Он вспомнил почему-то Устю. Смешная, неуклюжая дикарка, с ее наивным заигрываньем. Напрасно он все-таки рассердился, не следовало. На природу нельзя сердиться.
Прежде чем уйти, Орест Матвеевич огляделся на морские просторы и, опьяненный высотой, сильно и радостно запел:
На ветреной высоте голос лился легко, открыто:
И вдруг почудилось ему — что-то быстро мелькнуло меж камней. Неужели лисица? А может, песец? Нептун говорил, что здесь и песцы водятся. Вот жаль, не взял ружья!..
Орест Матвеевич присел и стал медленно подкрадываться. Напоследки он вытянулся и пополз на локтях, как ползал, бывало, в камышах за утками, затаивая дыхание.
Он подобрался к самому краю и быстро поднял голову. В упор на него из камней смотрели жадные глаза Усти. Она плотно приникла меж камней, невидная в густой заросли можжевела, и напряженно вытягивала шею, — даже раскрылся ее большой, ненасытный рот. Она подсматривала за ним. Ну, уж это, пожалуй, слишком!
— Устя! — крикнул он сердито.
Она отделилась от земли одним коротким толчком и, взмахнув локтями, прыгнула в заросли вниз под обрыв. Только камни сорвались и с глухим шорохом покатились вслед ей в чащу.
— Устя! Что тебе тут надо? — возмущенно топал по неотвечавшему камню ногами Орест Матвеевич.
Он рассерженно стал спускаться. И спуск теперь показался трудным и утомительным.
Устя подошла к огню следом за ним. Походка ее была медленна и неохотна.
Орест Матвеевич вскинул ей навстречу сердитый взгляд — она не подняла потупленных глаз и лениво опустилась наземь.

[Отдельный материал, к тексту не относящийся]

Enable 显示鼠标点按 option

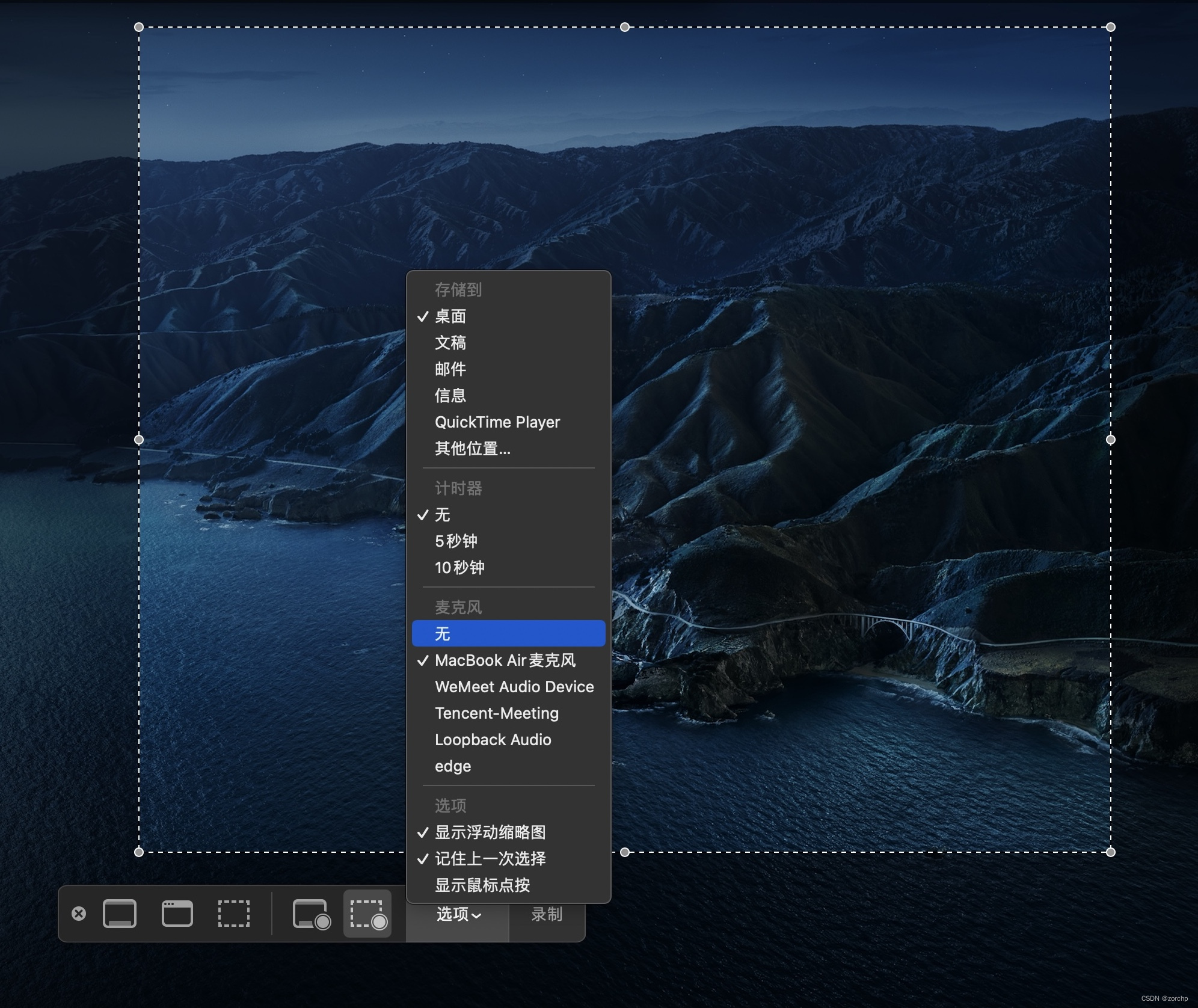(x=482, y=885)
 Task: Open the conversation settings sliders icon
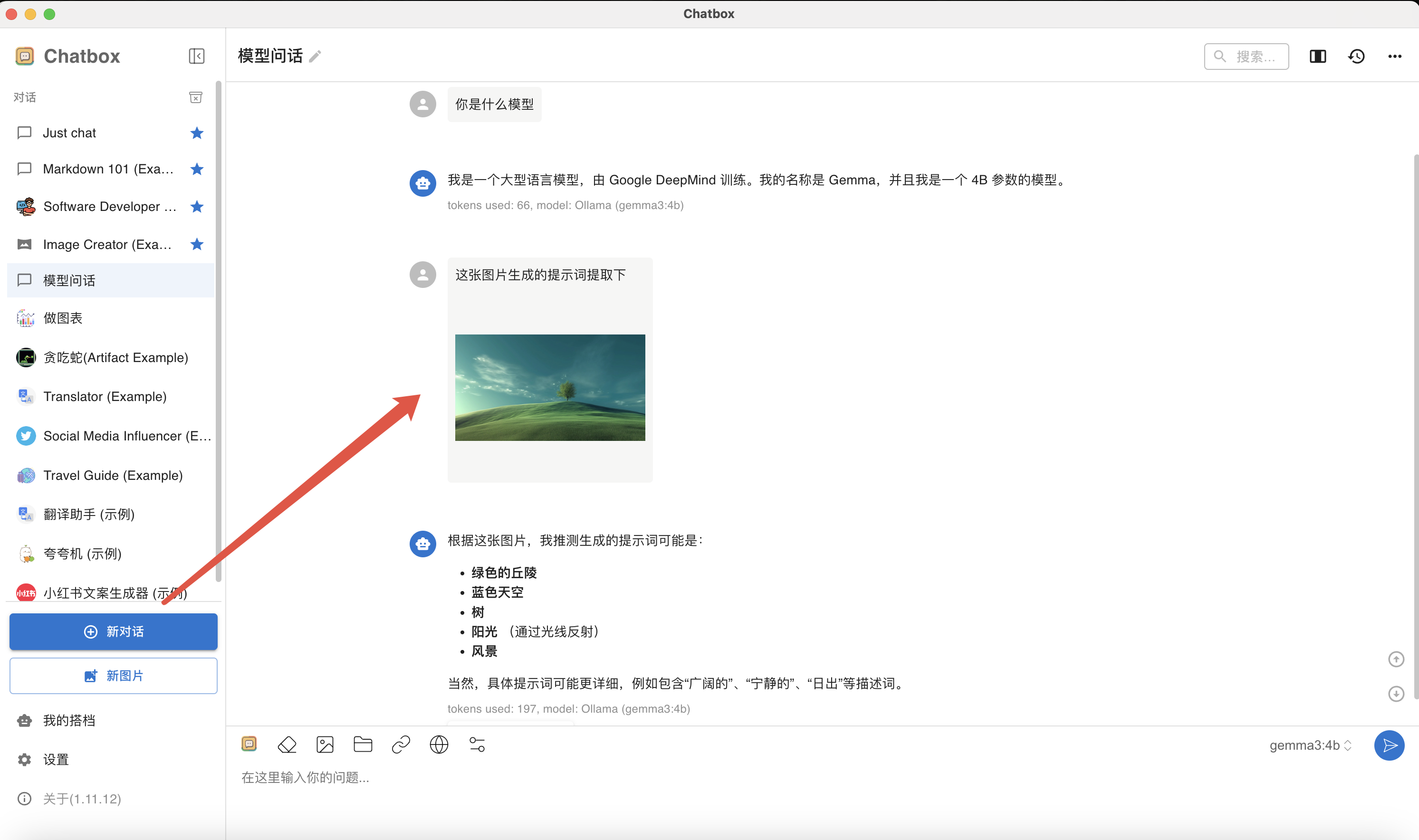477,745
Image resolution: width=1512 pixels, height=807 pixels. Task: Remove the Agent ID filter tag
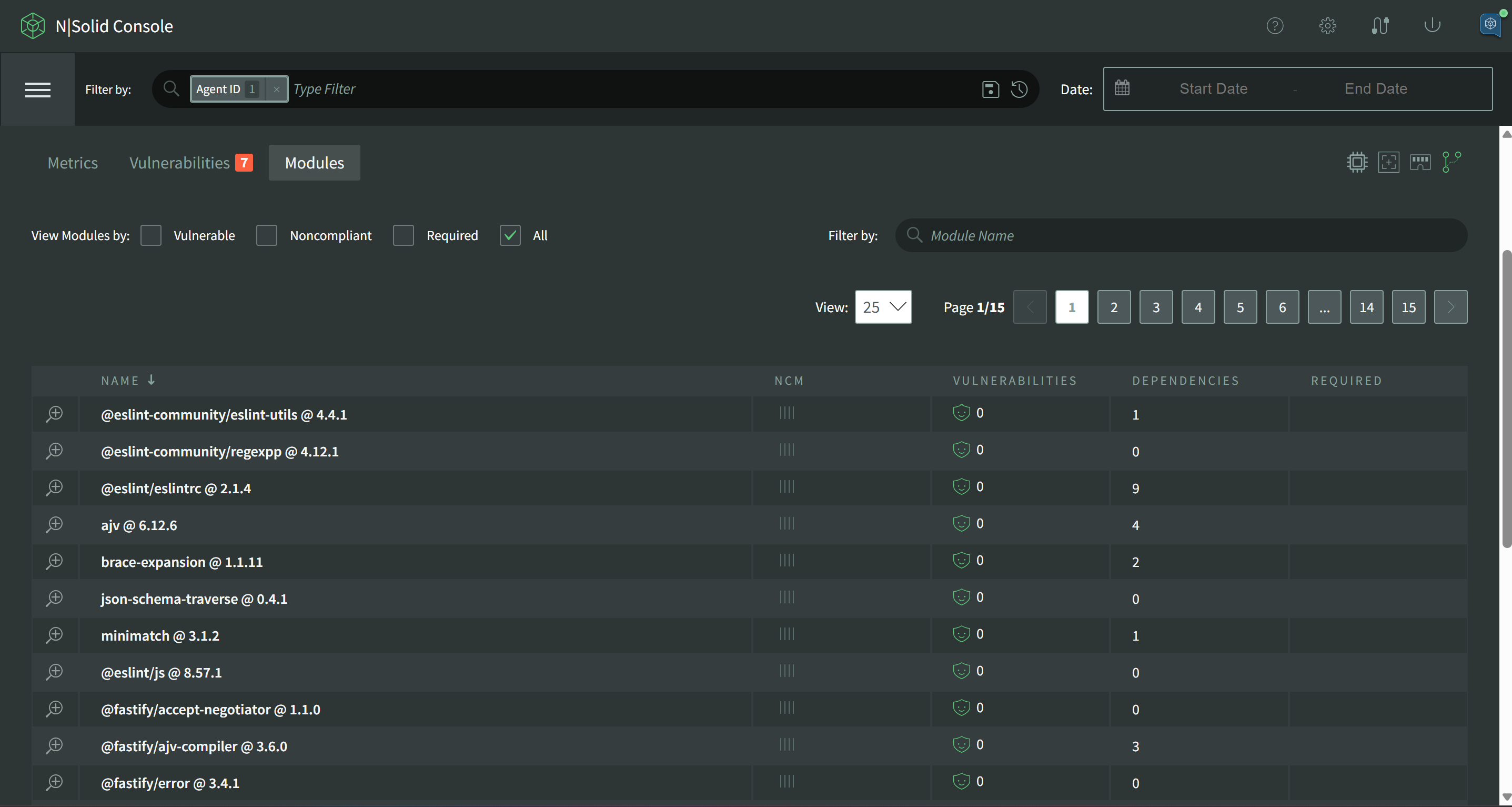pyautogui.click(x=276, y=89)
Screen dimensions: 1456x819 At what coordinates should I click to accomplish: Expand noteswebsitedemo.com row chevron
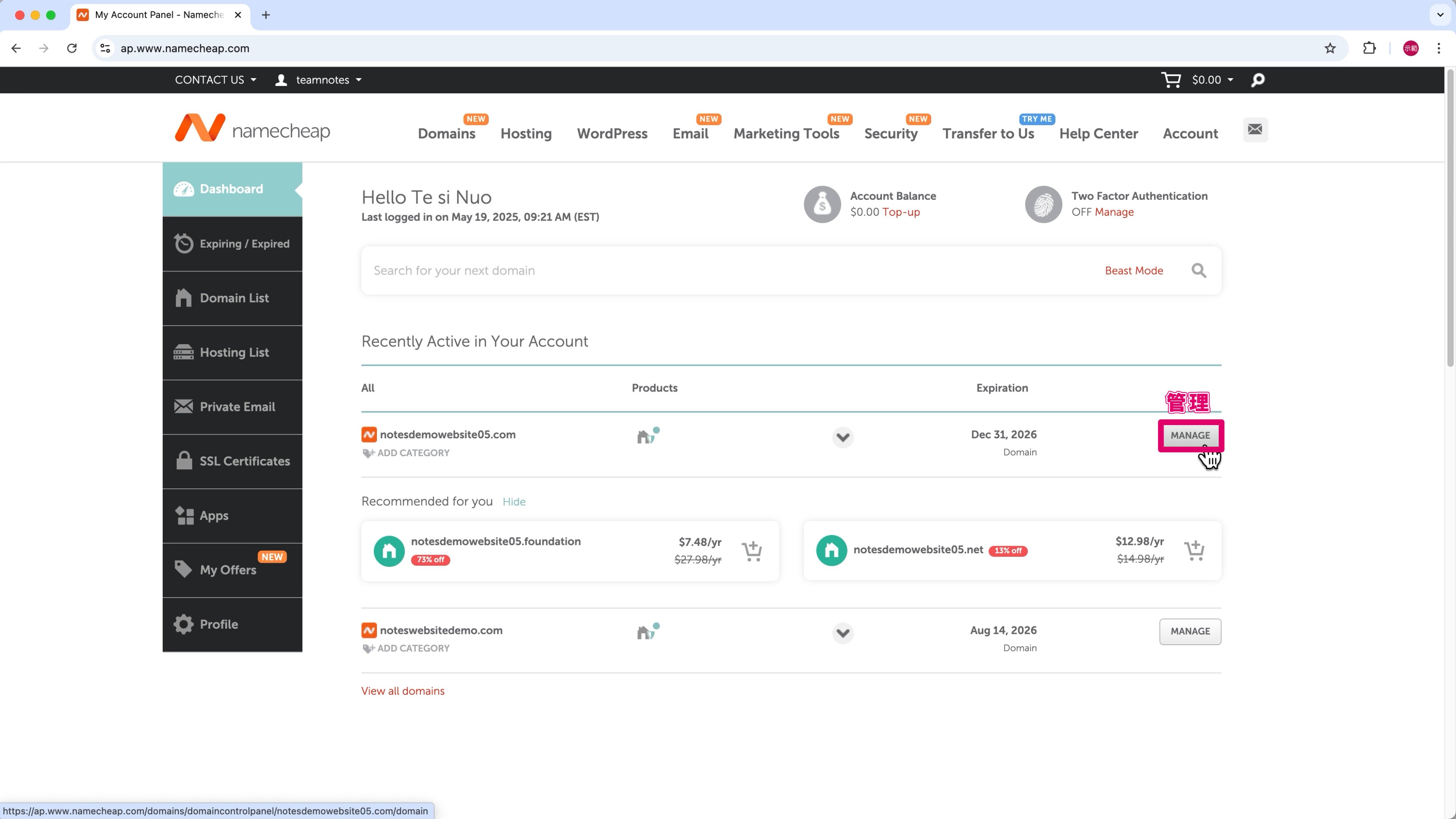842,632
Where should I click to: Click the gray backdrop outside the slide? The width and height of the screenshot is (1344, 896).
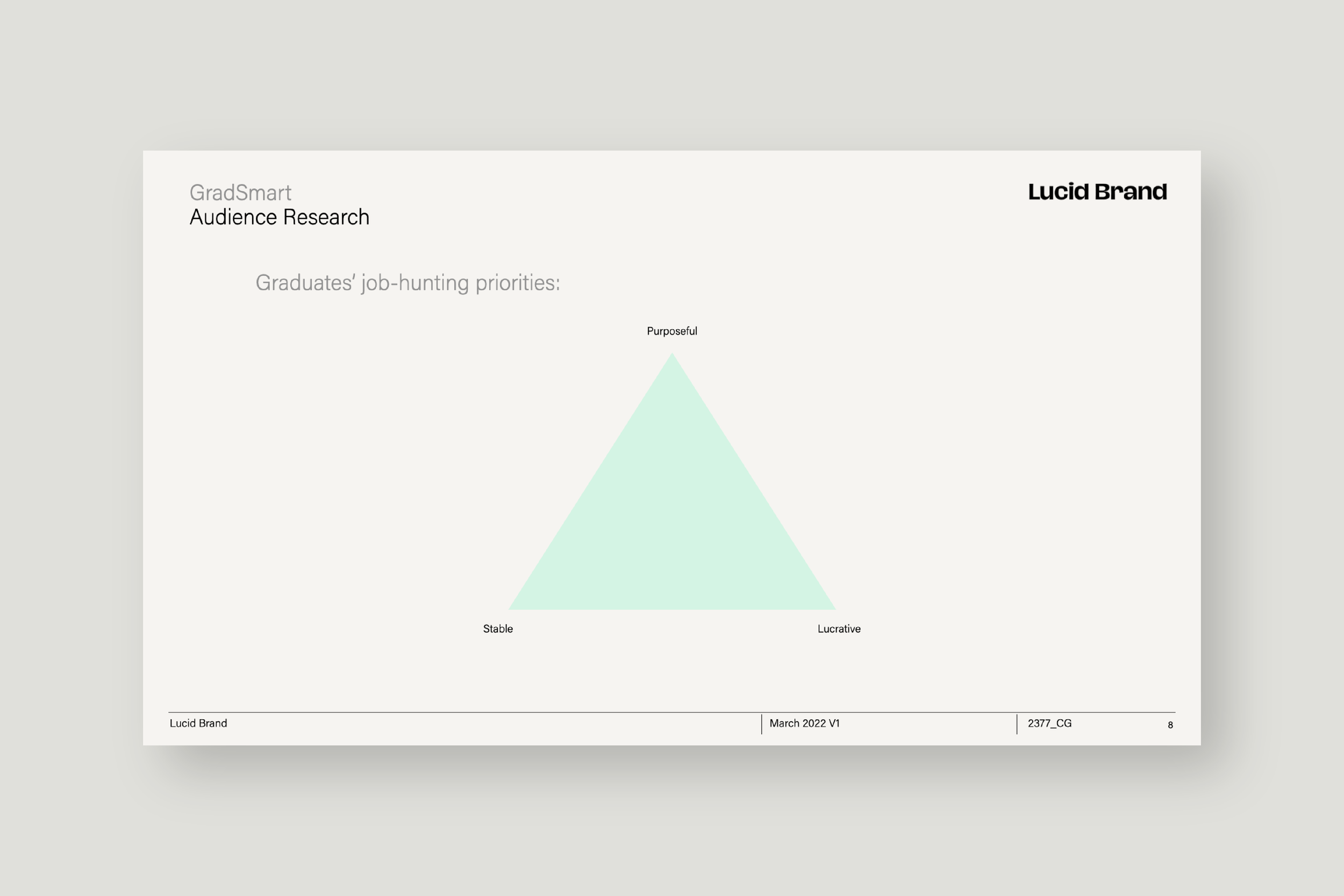[672, 74]
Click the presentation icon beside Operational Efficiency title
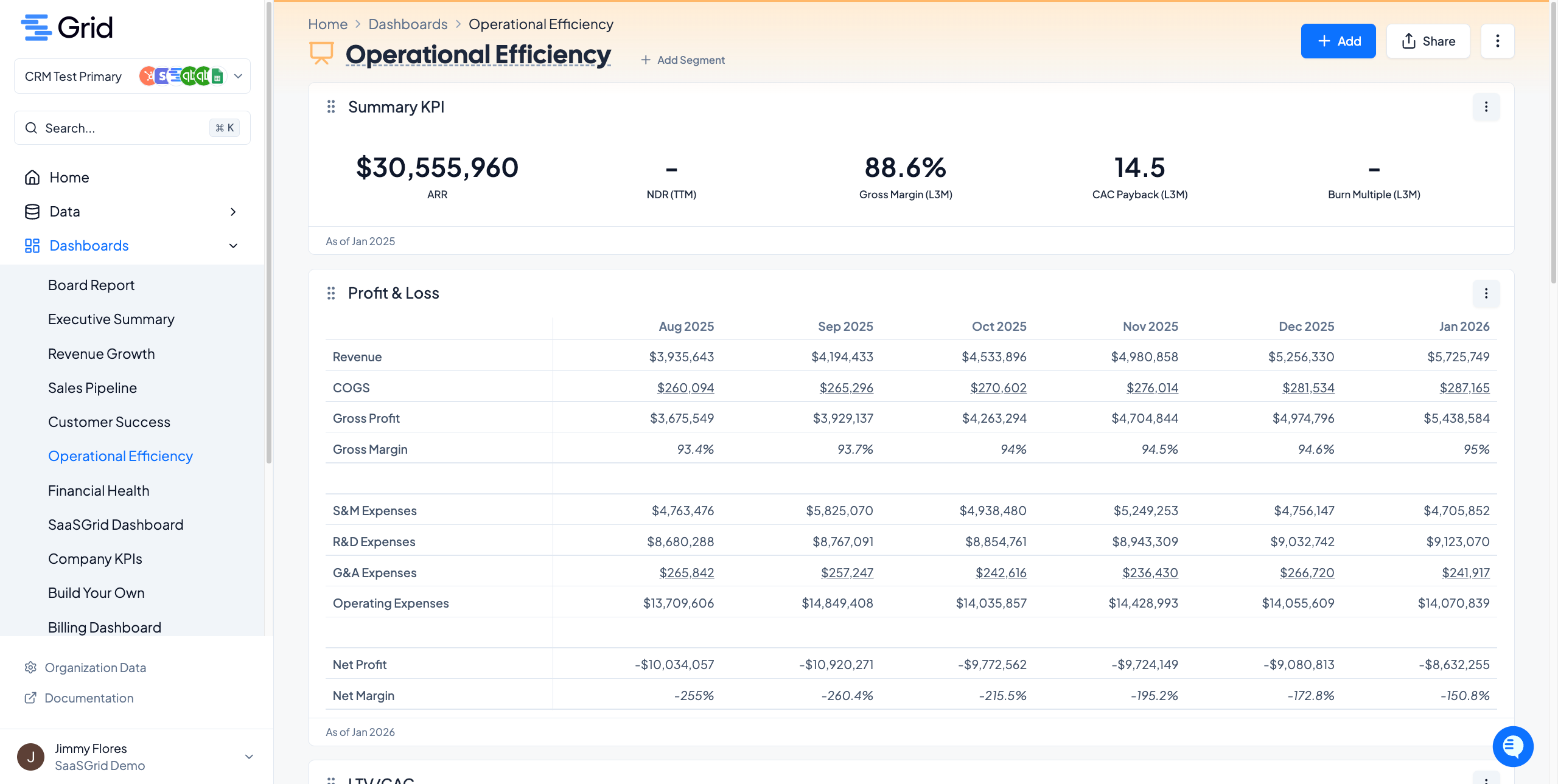The height and width of the screenshot is (784, 1558). point(321,54)
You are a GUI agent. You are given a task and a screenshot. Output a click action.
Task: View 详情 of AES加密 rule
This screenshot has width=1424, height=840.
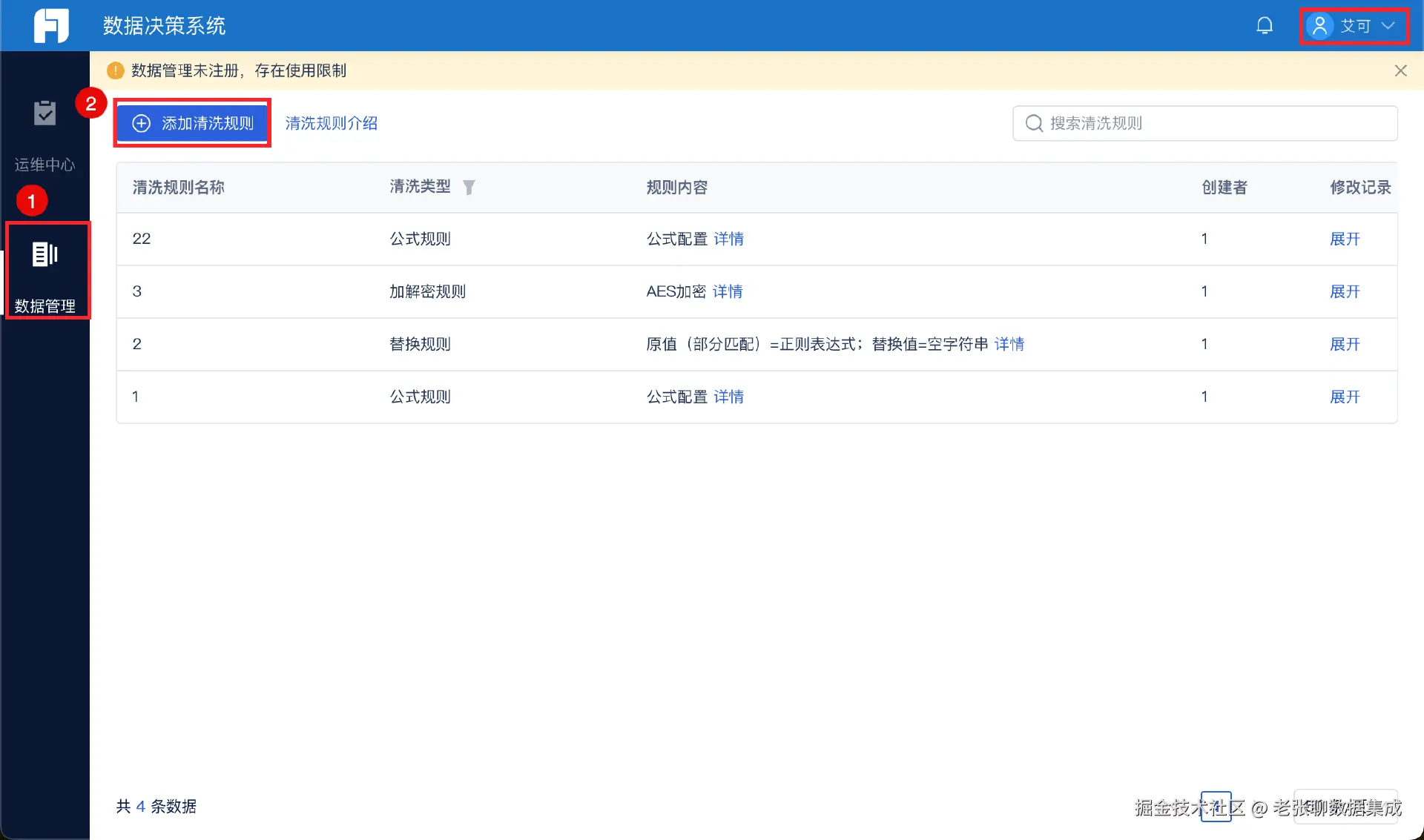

— Ах, и ушка у нас уварилась, любо! — подмигивал Нептун весело и, как показалось Оресту Матвеевичу, многозначительно. — Аппетит — все насквозь летит! — балагурил старик, разливая из котелка густой, пахучий навар. — С дыму, с углю — это и люблю! — веселился сам с собой Нептун.
Он снял ложкой напавшую в котелок мошкару и выплеснул.
— Муха не погана, сохрани бог таракана.
Орест Матвеевич наконец усмехнулся, глянул исподлобья на притихшую Устю и взялся за ложку.
III
Когда вышли из пролива, лодку сразу стало мотать на волне. Парус грузно набух ветром, скрипнула в основании мачта, в нос поддавало тяжелыми шлепками, высоко подкидывало и вновь бросало в водяную яму.
Стали держать ближе к берегу, где волны мыли пеной каменные кряжи, разбиваясь вдребезги. На коргах, где таились подводные камни, море кипело и плясало в сплошном круговороте пены.
Нептун зорко смотрел вперед, все подтягивал парусок и кричал Усте:
— Гляди, как бы на кошку не налететь!
И косо вел глазом вбок.
— Ишь, какая тут луда коржистая с правой руки лежит!
Орест Матвеевич оглядывался и видел в мутно-зеленых недрах волны мгновенно прошедшую огромную черную тень. Он повел плечами и спросил осторожно:
— Ты плавал здесь?
— Как не плавал! Да разве увидишь ее, проклятую? Как вода!..
Это «как вода» прозвучало у Нептуна совсем неуверенно. И вдруг непрочным показалось Оресту Матвеевичу это ловко выскакивавшее из водяной пасти, крепко сшитое суденышко. Он стал страшливо, настороженно поглядывать за борт.